Deux entreprises de la région Auvergne-Rhône-Alpes sont impliquées : Lynred et STMicroelectronics. La première a fourni des capteurs infrarouges pour les drones ukrainiens tandis que la seconde expédie des composants qui sont utilisés dans les drones, les missiles et les avions de chasse russes. Des micro-contrôleurs permettant notamment, selon l’article du journaliste, « à la caméra [des drones] d’observer 24 heures/24 et de mesurer la distance et les coordonnées angulaires de la cible ». Les avions de chasse russe Sukhoi sont aussi concernés : un appareil abattu fin 2022 possédait un ordinateur monocarte AMPRO CM2-420 doté d’un composant STM32 [1].
Dans sa réponse du 4 avril 2023 [2], STMicroelectronics refuse de donner plus de détails sur les conditions dans lesquelles ces composants ont pu se retrouver dans les armes russes. Elle déclare sommairement avoir revu ses procédures suite à l’invasion de l’Ukraine par la Russie et ne plus avoir d’activités dans ce pays.
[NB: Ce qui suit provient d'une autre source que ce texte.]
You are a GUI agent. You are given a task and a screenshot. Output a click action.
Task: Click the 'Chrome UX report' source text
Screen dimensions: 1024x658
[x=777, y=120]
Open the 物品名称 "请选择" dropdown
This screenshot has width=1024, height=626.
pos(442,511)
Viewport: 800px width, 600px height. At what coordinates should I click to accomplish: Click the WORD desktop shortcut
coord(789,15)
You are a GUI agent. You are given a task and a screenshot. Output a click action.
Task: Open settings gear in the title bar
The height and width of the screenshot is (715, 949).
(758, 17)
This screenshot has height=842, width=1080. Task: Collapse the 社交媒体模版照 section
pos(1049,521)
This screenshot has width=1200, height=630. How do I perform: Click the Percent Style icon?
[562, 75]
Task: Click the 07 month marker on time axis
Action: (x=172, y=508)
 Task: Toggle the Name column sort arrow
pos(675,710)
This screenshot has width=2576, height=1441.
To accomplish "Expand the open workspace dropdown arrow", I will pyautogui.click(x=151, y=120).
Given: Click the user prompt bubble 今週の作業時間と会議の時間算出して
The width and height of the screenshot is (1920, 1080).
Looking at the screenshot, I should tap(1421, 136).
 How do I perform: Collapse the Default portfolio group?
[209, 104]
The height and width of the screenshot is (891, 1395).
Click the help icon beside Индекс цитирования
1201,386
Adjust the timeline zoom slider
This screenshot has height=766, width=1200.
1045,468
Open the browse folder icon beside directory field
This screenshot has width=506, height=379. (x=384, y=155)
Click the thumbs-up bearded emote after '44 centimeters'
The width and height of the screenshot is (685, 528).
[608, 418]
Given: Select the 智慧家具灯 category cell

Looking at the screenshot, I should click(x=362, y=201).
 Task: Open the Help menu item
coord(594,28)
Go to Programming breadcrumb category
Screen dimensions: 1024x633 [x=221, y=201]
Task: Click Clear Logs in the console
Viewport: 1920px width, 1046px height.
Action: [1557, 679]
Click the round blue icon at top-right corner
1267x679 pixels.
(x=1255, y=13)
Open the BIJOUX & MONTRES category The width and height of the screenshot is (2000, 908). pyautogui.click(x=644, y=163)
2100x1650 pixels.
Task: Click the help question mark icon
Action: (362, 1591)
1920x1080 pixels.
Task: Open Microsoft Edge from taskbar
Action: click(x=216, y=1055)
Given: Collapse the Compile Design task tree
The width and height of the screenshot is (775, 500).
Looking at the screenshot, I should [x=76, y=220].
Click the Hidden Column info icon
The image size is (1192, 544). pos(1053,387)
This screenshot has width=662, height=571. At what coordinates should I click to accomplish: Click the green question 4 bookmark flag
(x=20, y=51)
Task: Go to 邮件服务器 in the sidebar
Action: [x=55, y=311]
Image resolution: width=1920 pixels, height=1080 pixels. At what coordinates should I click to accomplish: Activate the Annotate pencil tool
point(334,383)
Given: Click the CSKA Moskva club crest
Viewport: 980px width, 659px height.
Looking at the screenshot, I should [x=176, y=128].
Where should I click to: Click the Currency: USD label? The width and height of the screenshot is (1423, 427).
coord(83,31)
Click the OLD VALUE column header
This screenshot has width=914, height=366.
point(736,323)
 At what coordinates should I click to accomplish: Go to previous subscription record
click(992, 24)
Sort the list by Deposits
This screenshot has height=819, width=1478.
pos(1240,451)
Cette affirmation vient d’être dernièrement contredite par le média suisse RSI : les sociétés russes Ural Telecom System, SMT iLogic, Vest-Ost ont continué de mars à août 2022 d’importer les composants de fabrication franco-italienne [3]. Ural Telecom System, spécialisée dans les appareils de télécommunication et médicaux, est le plus gros importateur russe de la multinationale tandis que les deux dernières sont bien connues par l’Union européenne qui les a placées dans la liste des entreprises russes sous sanctions.
L’article du Dauphiné libéré se fait l’écho d’autres questions restées sans réponse, à savoir le partenariat avec GlobalFoundries pour la construction d’une nouvelle usine. L’entreprise américaine est en effet la propriété d’un fonds souverain des Émirats arabes unis, une puissance alliée de la France engagée au Yémen. Le savoir-faire développé à Grenoble sera-t-il transféré à Abu Dhabi pour fabriquer, entre autres, de l’armement ?
L’activité industrielle doit respecter un équilibre global qui allie maintien de la paix et protection des écosystèmes locaux. Or les usines de composants à Grenoble posent également un grave problème écologique pointé par le mouvement Stop Micro [4] : la consommation en eau potable cumulée de ST Microelectronics et Soitec à l’horizon 2023-2024 est de 336 litres par seconde [5]. Selon Le Postillon, « dans un an ou deux, la consommation annuelle des usines de puces du Grésivaudan équivaudra à 16 méga-bassines de Sainte-Soline [6] » !
Ces derniers mois, nous avons initié des échanges avec les différentes sections syndicales CGT à Grenoble et les élus écologistes au Conseil régional.
Nous réclamons un audit sur les financements de ces entreprises par les différentes collectivités territoriales (métropole de Grenoble, conseil départemental d’Isère et région Auvergne-Rhône-Alpes).
Nous restons ouverts au dialogue avec STMicroelectronics et Lynred mais face à leur refus d’aller vers plus de transparence, nous demandons aux sections syndicales d’enclencher un travail mesurant l’impact de ces sociétés sur les conflits internationaux. Une expertise qui doit également intégrer leur empreinte écologique en amont et aval.